**Task to carry out**
Could you switch each "icon" in the rows below to "symbol", keep everything else unchanged, and give the lines back without the pictures?

**Material for this task**
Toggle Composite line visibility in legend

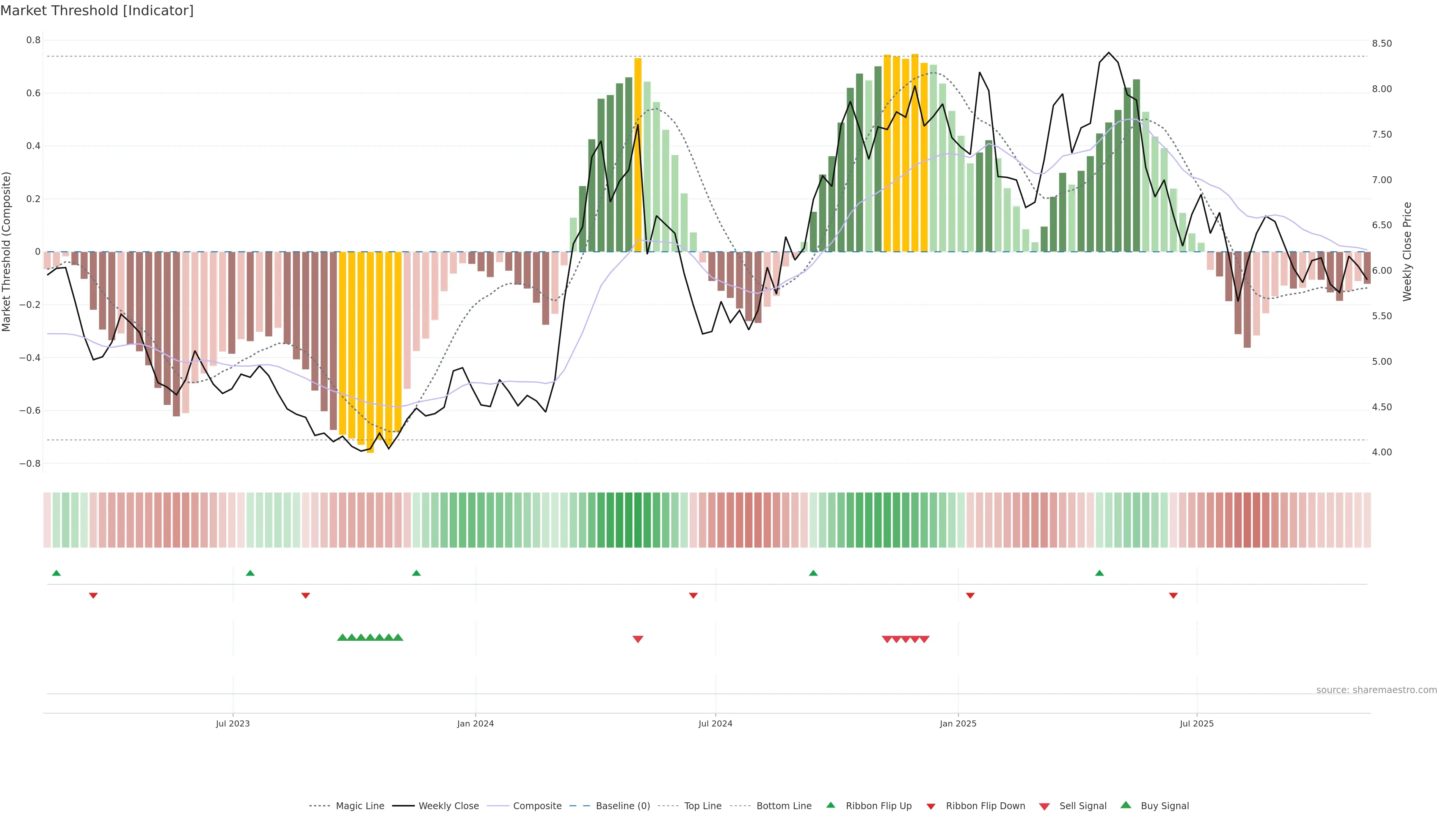[x=537, y=806]
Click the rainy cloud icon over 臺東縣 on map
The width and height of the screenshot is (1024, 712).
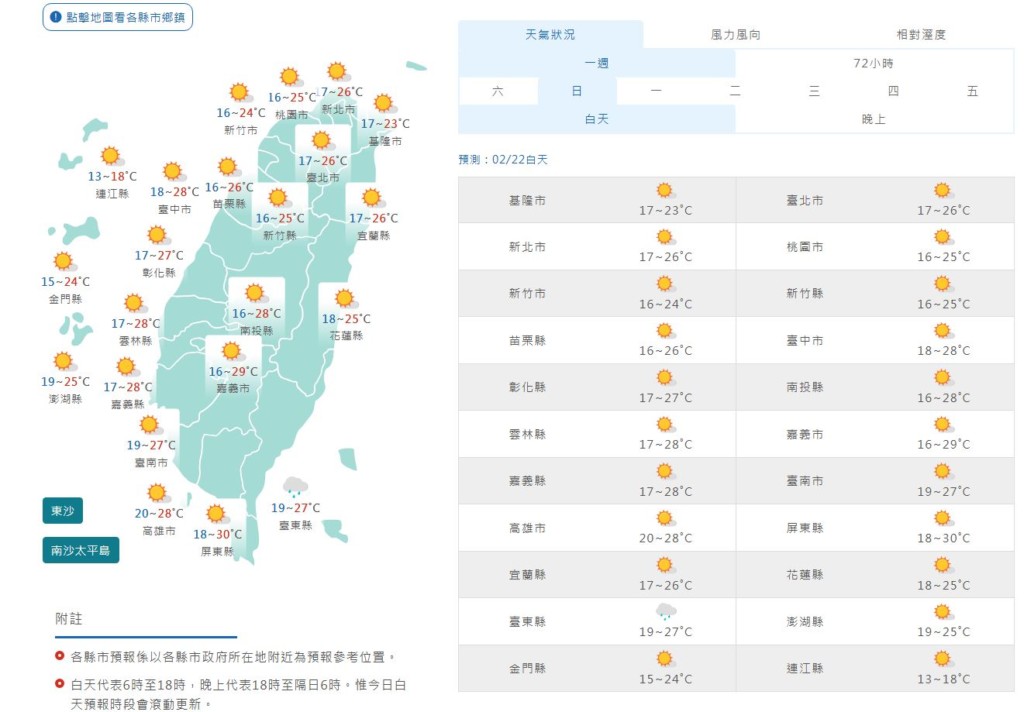point(295,487)
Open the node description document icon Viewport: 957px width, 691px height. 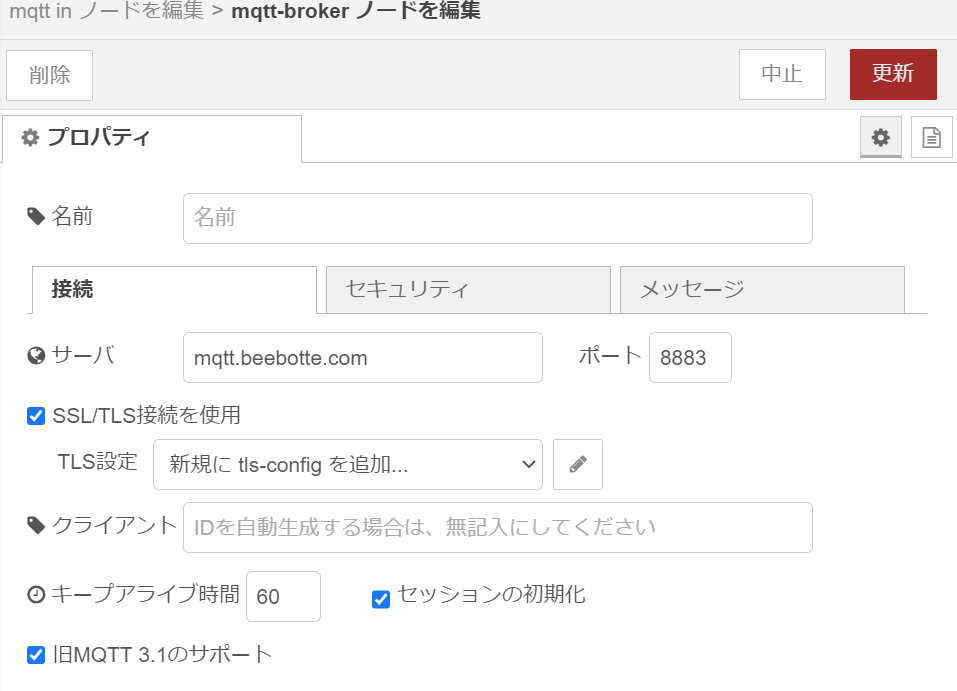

**Task output**
Toggle Composite line visibility in legend

[x=537, y=806]
Click the rainy cloud symbol over 臺東縣 on map
The width and height of the screenshot is (1024, 712).
point(295,487)
Open the node description document symbol Viewport: 957px width, 691px height. 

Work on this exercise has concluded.